Comment composer un petit-déjeuner diététique?
Quels conseils pour un petit-déjeuner diététique à faible indice glycémique, minceur, santé?
Faut-il absolument prendre un petit-déjeuner pour perdre du poids, éviter les grignotages, avoir une énergie suffisante?
Un petit-déjeuner diététique, qu’est-ce que c’est?
C’est un petit-déjeuner qui répond à vos besoins. Il ne peut donc être unique mais multiple puisqu’il dépendra de votre âge, votre constitution, votre dépense physique et intellectuelle, de votre capacité digestive…
La base commune de ces petit-déjeuners est qu’ils seront élaborés avec des aliments non transformés, sains, riches en nutriments et répondre à votre plaisir gustatif.
Quel petit-déjeuner vous correspond?
Écoutez votre appétit du matin.
1/ Vous n’avez pas faim, voire êtes écœuré(e)
Il se limitera à une boisson réhydratante: un grand verre d’eau chaude avec ou sans citron suivi si envie d’une infusion, d’un café.
2/ Vous désirez perdre du poids
Votre petit-déjeuner comprendra un aliment protéiné qui primera sur les autres aliments. Il évitera les baisses d’énergie en fin de matinée et d’après-midi conduisant à des grignotages.
Choix d’un aliment protéiné parmi: un œuf, du fromage de chèvre, une faisselle, une boisson ou un sachet protéiné, un filet de hareng ou saumon fumé, une belle cuillère à soupe de purée d’amande, cacahuète, noisette…
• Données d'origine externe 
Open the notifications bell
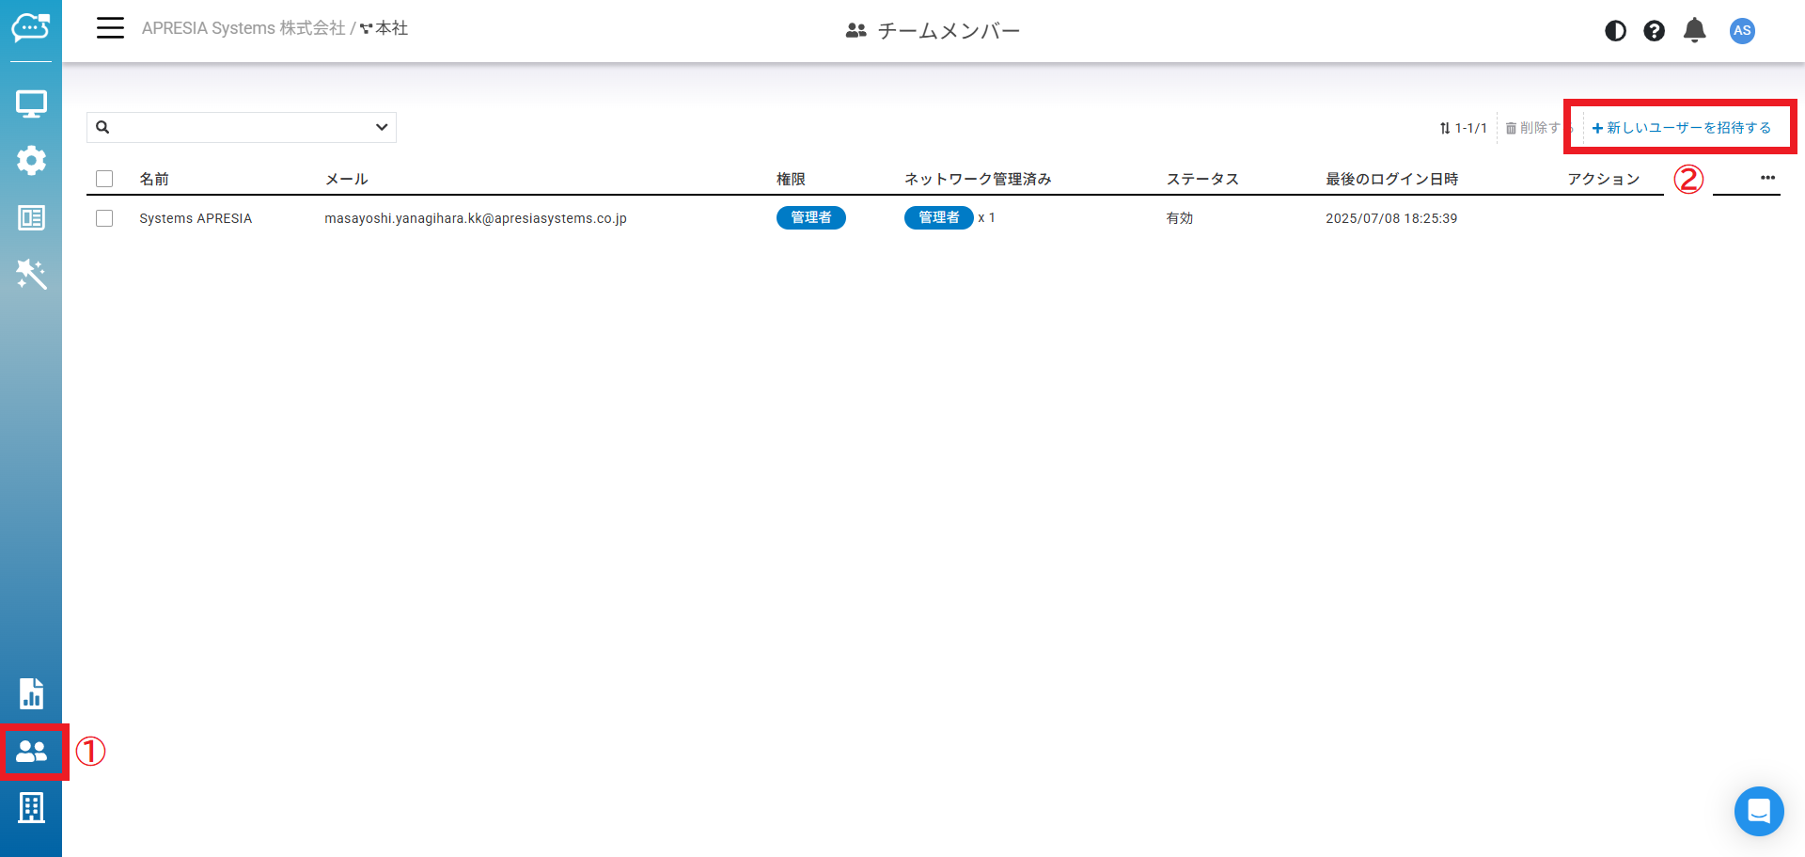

A noter que sur le site nuviline, vous avez de très bonne boissons protéinées, allégées en sucre…
Cette protéine s’accompagnera d’un aliment riche en fibres afin de réguler votre transit, exercer un effet coupe-faim.
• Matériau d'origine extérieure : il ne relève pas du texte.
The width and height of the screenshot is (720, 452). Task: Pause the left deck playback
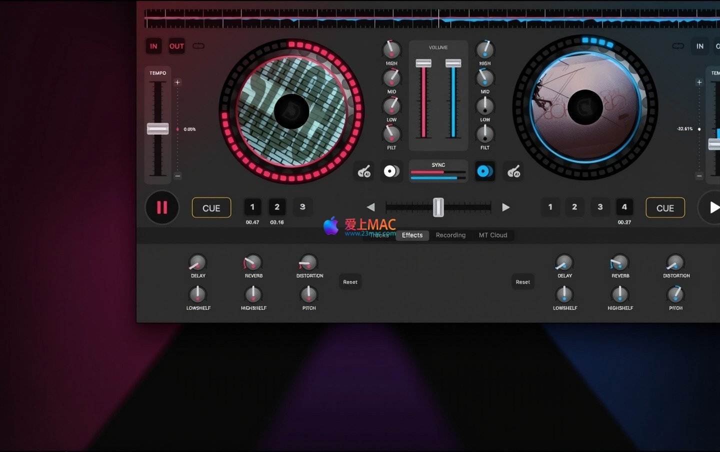162,208
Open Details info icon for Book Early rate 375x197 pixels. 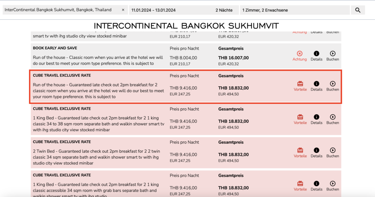click(x=316, y=54)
Exemples de petit-déjeuners minceur:
> 1 œuf coque + 1 tranche de pain au levain + beurre
> 1 sachet protéiné + 2 tr d’ananas frais+ 2 noix du Brésil
> 1 sachet protéiné + 2 cs de son d’avoine + 1 kiwi + 3 noix, amandes…
3/ Vous faites du sport à midi
L’aliment prédominant de votre petit-déjeuner sera un glucides à index glycémique bas accompagné d’un aliment source de protéines.
Exemples de petit-déjeuners pour un sportif:
> 50g de flocons d’avoine en porridge avec du lait (vache ou végétal) + fruit(s) frais ou secs réhydratés
> 1 banane + 1 sachet protéiné + 3-4 noix, amandes, noisettes…
En fin de matinée, vous pouvez ajoutez 1 fruit frais type pomme, kiwi, poire.
4/ Vous avez une journée chargée
Pour conserver énergie, concentration, votre petit-déjeuner devra être facile à digérer. Il sera préférentiellement fruité.
Exemples de petit-déjeuners digestes:
> mélange de fruits frais de saison + 1 faisselle + 1 cs de purée d’amandes, cacahuète…
> smoothie vert: 1 banane bien mûre + 1 poignée de jeunes feuilles d’épinard + 1 poire + un peu de lait végétal
5/ Vous êtes fatigué(e)
restaurer votre énergie passe par un petit-déjeuner riche en matière grasse saine et cholestérol et en protéines qui soutiendront vos glandes surrénales à la source de votre énergie.
Exemples de petit-déjeuners énergie:
> 1 oeuf + 3 tr de pain aux céréales + beurre
> 40 g de fromage (comté, gruyère) + 3 tr de pain aux céréales
> fruits frais + faisselle 40% MG + 1 cs de purée d’amandes
6/ Vous êtes intolérant(e) au gluten
Vous opterez pour des céréales sans gluten sous forme de flocons, muesli (sarrasin, quinoa, châtaigne) ou de craquottes sans gluten que vous accompagnerez selon votre objectif minceur, sport, énergie.
Exemples de petit-déjeuners sans gluten:
> flocons de quinoa au lait de coco + 1 cs de baies de goji + 1 pincée de curcuma et de cannelle
> 3 craquottes sans gluten + beurre + 4-5 amandes, noix… + 2-3 abricots secs réhydratés
Le petit-déjeuner est un repas plaisir qui répond à vos envies du matin et votre objectif. Il peut ainsi être très varié et changer de saveurs chaque jour.